搜企网爬虫作业

作者: dpkBat | 来源:发表于2017-07-03 16:28 被阅读82次

    作业要求

    (1)csv文件数据写入
    (2)mysql 操作,python mysql操作 这个需要安装mysql以及python操作mysql数据库的包 建议用pymysql
    (3)http://www.socom.cn 网站公司信息数据信息 可以看这个页面,有兴趣的可以抓全站,至少抓一个省的。

    爬取过程

    1. 先从首页获取http://www.socom.cn全国所有地区的url。

      地区
    2. 判断该地区还有没有分县(级市)、片区等


      分县(级市)、片区等
      该地区不分县(级市)、片区等
    3. 如果该地区不分县(级市)、片区等,爬去企业的分类


      企业分类
    4. 爬去每一类企业的所有企业的链接


      企业
    5. 根据企业的链接爬去企业的详细信息


      企业详细信息

    说明

    搜企黄页网数据比较多,不适合使用CSV文件保存(数据超过65536),表格最大支持65536行。经爬取验证,北京、天津两个地方的企业就已经有5万多,如果全站爬取的话,肯定会超过65536的限制。

    参考代码

    # sqwSpider.py
    import requests
    from lxml import etree
    import csv
    import time
    import sql
    # 首页url
    home_page_url = 'http://www.socom.cn'
    # 详情页url
    detail_url = 'http://www.socom.cn/company/16001195.html'
    def get_html(url):
        try:
            resp = requests.get(url)
            if resp.status_code == 200:
                return resp
            else:
                return None
        except TimeoutError:
            get_html(url) 
    
    
            
        except ConnectionError:
            get_html(url)
    
    # 获取到城市列表
    def parse_home_page(home_page_url):
        # /html/body/div[5]/div[2]/a[1]
        citys_url_list = []
        resp = get_html(home_page_url)
        if resp:
            html = resp.text
            root = etree.HTML(html)
            num = len(root.xpath('//body/div[@class="contentBox"][4]/div[@class="provinceBox"]'))

■ ■ ■ ■

- 任务目标 1 -
请照录条目，从含有"The height and width of the screenshot is (448, 885)."的那一行开始，至含有"[x=657, y=333]"的那一行为止，首尾两行均包括在内；答案中请略去图片。
上述文本与各条目相互独立，彼此并无关联。

- 数据条目 -
■ ■ ■ ■

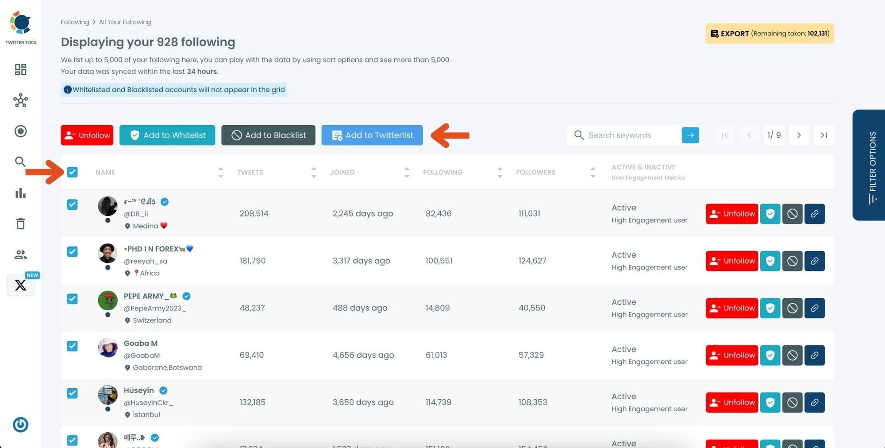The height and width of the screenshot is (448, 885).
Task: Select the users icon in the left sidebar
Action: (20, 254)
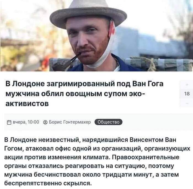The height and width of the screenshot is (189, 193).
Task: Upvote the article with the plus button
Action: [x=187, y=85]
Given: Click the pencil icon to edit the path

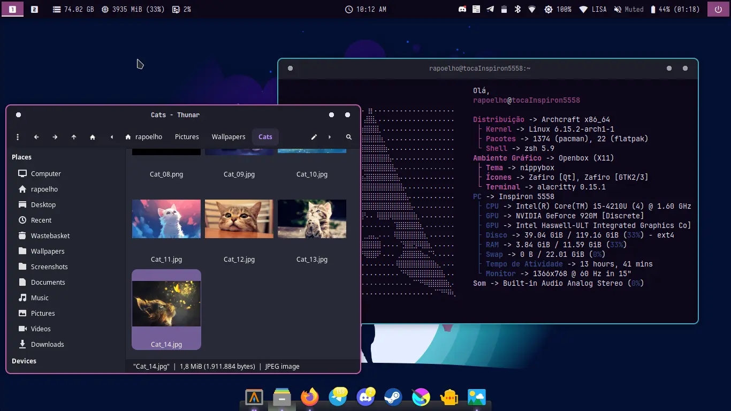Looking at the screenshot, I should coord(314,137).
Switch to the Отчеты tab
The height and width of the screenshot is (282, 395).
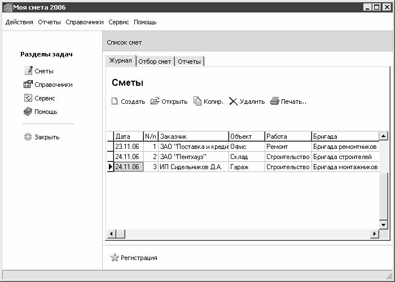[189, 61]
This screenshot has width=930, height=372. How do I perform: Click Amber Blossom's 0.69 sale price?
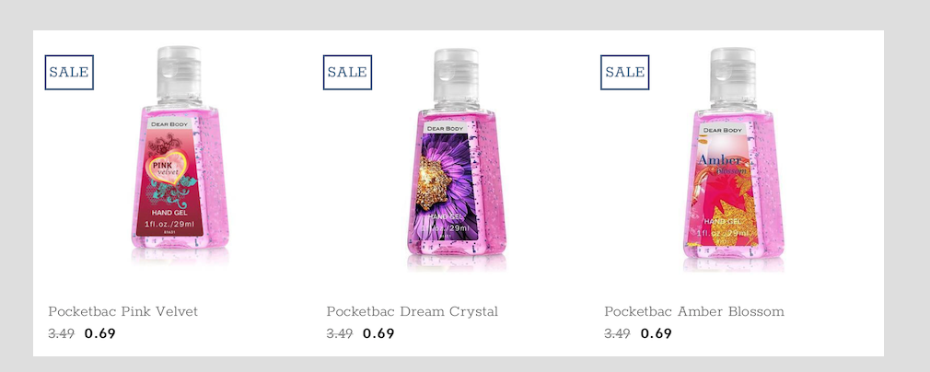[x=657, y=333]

■ ■ ■ ■

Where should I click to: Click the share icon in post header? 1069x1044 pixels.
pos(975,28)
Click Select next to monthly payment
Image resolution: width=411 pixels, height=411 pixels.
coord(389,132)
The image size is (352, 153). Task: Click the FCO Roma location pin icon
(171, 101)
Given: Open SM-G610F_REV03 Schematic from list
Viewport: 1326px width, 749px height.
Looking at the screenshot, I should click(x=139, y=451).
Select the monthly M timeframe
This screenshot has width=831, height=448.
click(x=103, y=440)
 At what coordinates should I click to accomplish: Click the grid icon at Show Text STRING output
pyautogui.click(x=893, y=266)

■ ■ ■ ■

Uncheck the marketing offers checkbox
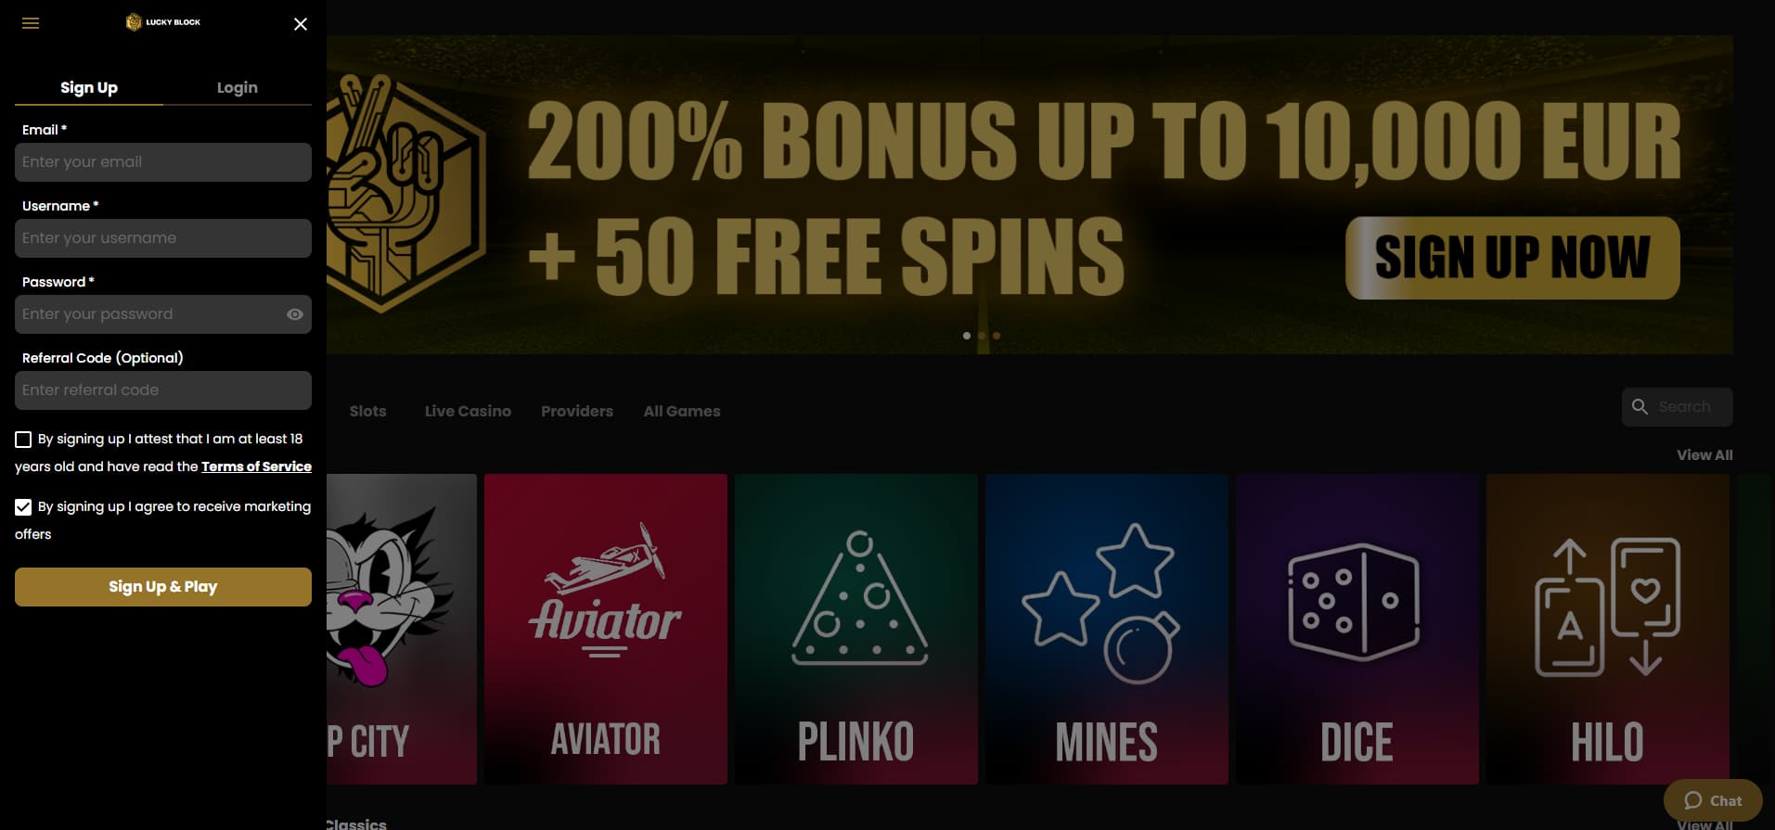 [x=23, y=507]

■ ■ ■ ■

- 任务目标 2 -
请逐条列出阅读文本参考代码中的全部导入语句。

- 参考解答 1 -
The height and width of the screenshot is (448, 885).
Task: Select the users icon in the left sidebar
Action: (20, 254)
The height and width of the screenshot is (189, 193).
Task: Upvote the article with the plus button
Action: [x=187, y=85]
Given: Click the pencil icon to edit the path

Looking at the screenshot, I should coord(314,137).
Switch to the Отчеты tab
The height and width of the screenshot is (282, 395).
[189, 61]
This screenshot has width=930, height=372. How do I perform: Click Amber Blossom's 0.69 sale price?
[x=657, y=333]

- 参考解答 2 -
import requests
from lxml import etree
import csv
import time
import sql